Prosigue el texto sobre la escuela como lugar de significado y compromiso, empezando justo después de su última frase.

* Texto de origen:

----------

Fecha de aceptación: 22/02/2022
Fecha de publicación en línea: 01/09/2022

Cómo citar este artículo: Ibáñez Ayuso, M.ª. J., Limón Mendizábal, M.ª R., y Ruiz-Alberdi, C. M.ª (2023). La escuela: lugar de significado y compromiso. Teoría de la Educación. Revista Interuniversitaria, 35(1), 47-64. https://doi.org/10.14201/teri.27858

RESUMEN

Distintos fenómenos sociales relativos a la infancia y la juventud parecen cuestionar la capacidad de la escuela para crear significados comunes y garantizar la preparación de personas capaces de vivir en democracia. El objetivo de este artículo es demostrar que la transmisión cultural que se produce en el seno de la institución escolar es la base de los procesos de humanización que suceden en la escuela al fomentar en los alumnos la construcción de una identidad personal sólida, capaz de encontrar sentido a la propia vida y de comprometerse con la realidad social, cultural, política y económica de la que forma parte. Para ello, se exponen, en primer lugar, tres presiones a las que se encuentra sometida hoy la escuela para que, en aras del progreso, renuncie a la misión que le es propia y sucumba a la tentación de educar en el vacío cultural. A continuación, se defiende el valor de la escuela como generadora, a través de la cultura, de una realidad significativa, que permite hallar sentido a la propia vida y capacita para el encuentro y compromiso con los otros a través de la creación de significados comunes. Por último, se muestra cómo la escuela contribuye a la formación de tres dimensiones (narración, inteligibilidad y responsabilidad) necesarias para vivir en democracia. Como conclusión, se reclama la importancia de la reflexión teleológica como guía de la actuación educativa para resistir a una agenda que pone en riesgo la auténtica educación en libertad: la de la libertad que trasciende a la mera apetencia para comprometerse con el otro.

Palabras clave: escuela; humanidades; innovación educacional; cultura; identidad; docente.

ABSTRACT

Different social phenomena related to child and youth seem to question the school's capacity to create common meanings and ensure the preparation of people who will be capable to accomplish the different requirements needed in order to live in democracy. The aim of this article is to demonstrate that cultural transmission, which takes place within the school institution, is the basis of the humanization processes that take place in the school as they encourage students to build a solid personal identity capable of finding meaning in their own lives and of committing themselves to the social, cultural, political and economic reality of which they are part of. In order to accomplish this goal, we first present three pressures to which the school is subjected today so that, for the sake of progress, it renounces to its own mission and succumbs to the temptation to educate in a cultural vacuum and showing the pernicious effects that it entails. Secondly, the value of the school is defended as a generator, through culture, of a meaningful reality, which allows one to find meaning in one's own life and enables one to meet and commit oneself to others through the creation of common meanings. Finally, it is shown how the school contributes to the formation of three dimensions (narration, intelligibility, and responsibility) necessary for living in democracy. In conclusion, the importance of teleological reflection as a guide for educational action is claimed to resist an agenda that puts at risk the authentic education in freedom: the freedom that transcends mere appetence to engage with the others.

----------

* Datos mostrados:
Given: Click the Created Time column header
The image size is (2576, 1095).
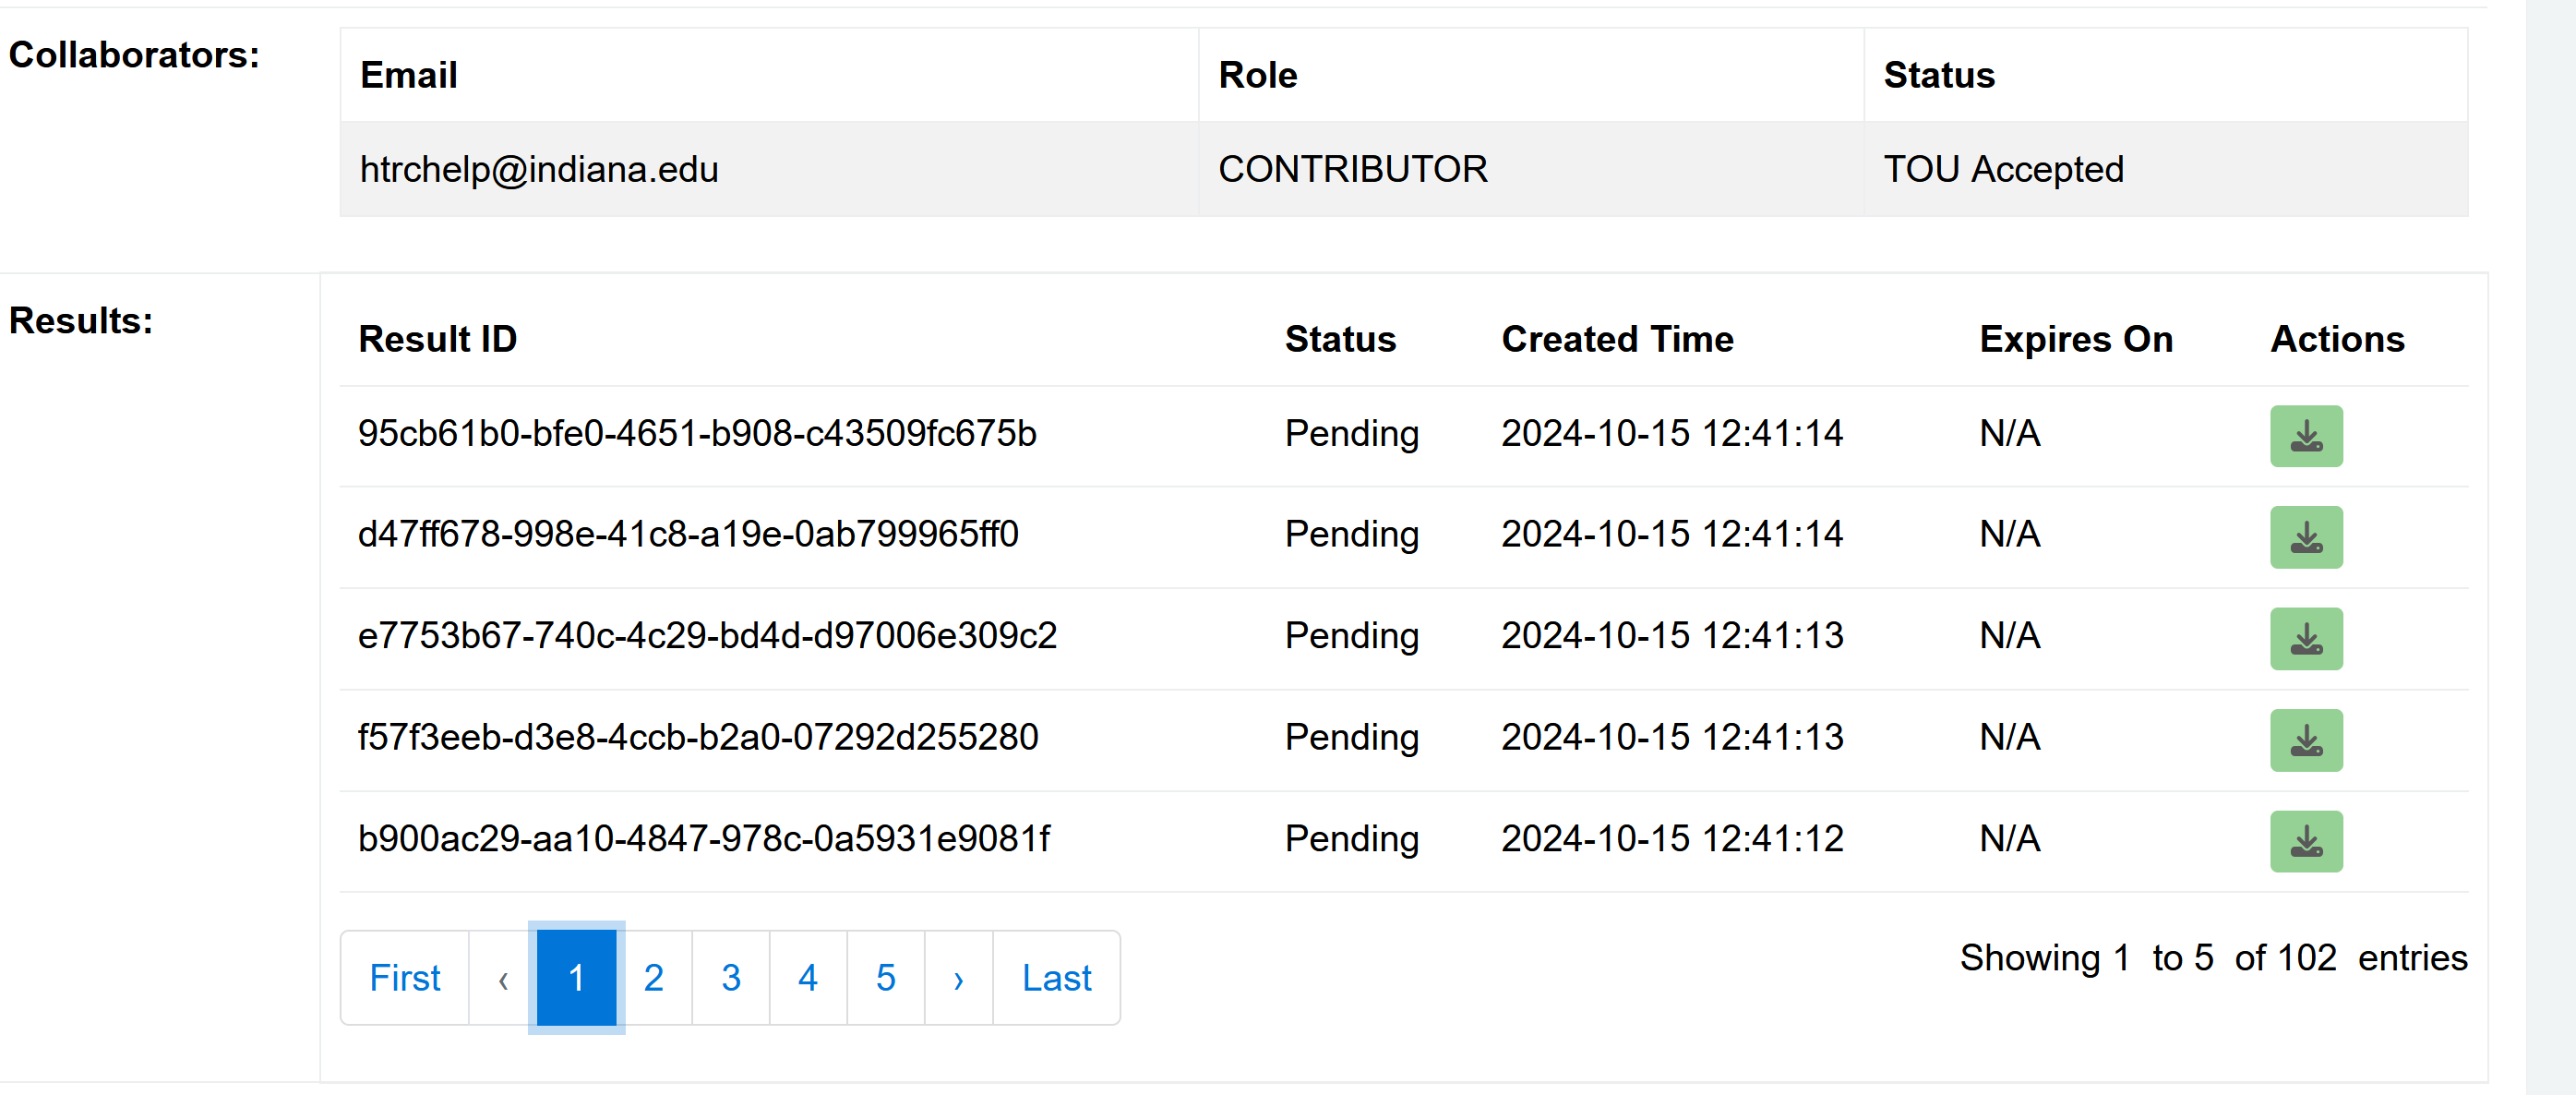Looking at the screenshot, I should (x=1616, y=339).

----------

* Resultado final:
Keywords: schools; humanities education; educational innovations; culture; identity; teachers.

1. INTRODUCCIÓN

En los últimos años, se ha cuestionado la capacidad de las instituciones escolares para preparar a los alumnos para un mundo digital e incierto ante la progresión geométrica de la tecnología (OECD, 2018; World Economic Forum, 2020). De hecho, se ha llegado incluso a afirmar que los colegios podrían estar lastrando la formación de importantes competencias como la creatividad (Robinson & Aronica, 2016). Paralelamente, la percepción de la escuela por parte de las familias ha empeorado progresivamente (Marchesi et al., 2020; Marchesi y Pérez, 2005; Pérez-Díaz et al., 2009; Orozco-Vargas et al., 2022). Cuestiones como los deberes escolares o el pin parental han generado recientemente fuertes controversias y han puesto de manifiesto los recelos existentes hacia la institución escolar (Contreras Mazarío, 2021). Asimismo, los docentes encuentran también en las escuelas numerosos problemas especialmente relacionados con la inestabilidad normativa y el exceso de burocracia (Sanmartín et al., 2016).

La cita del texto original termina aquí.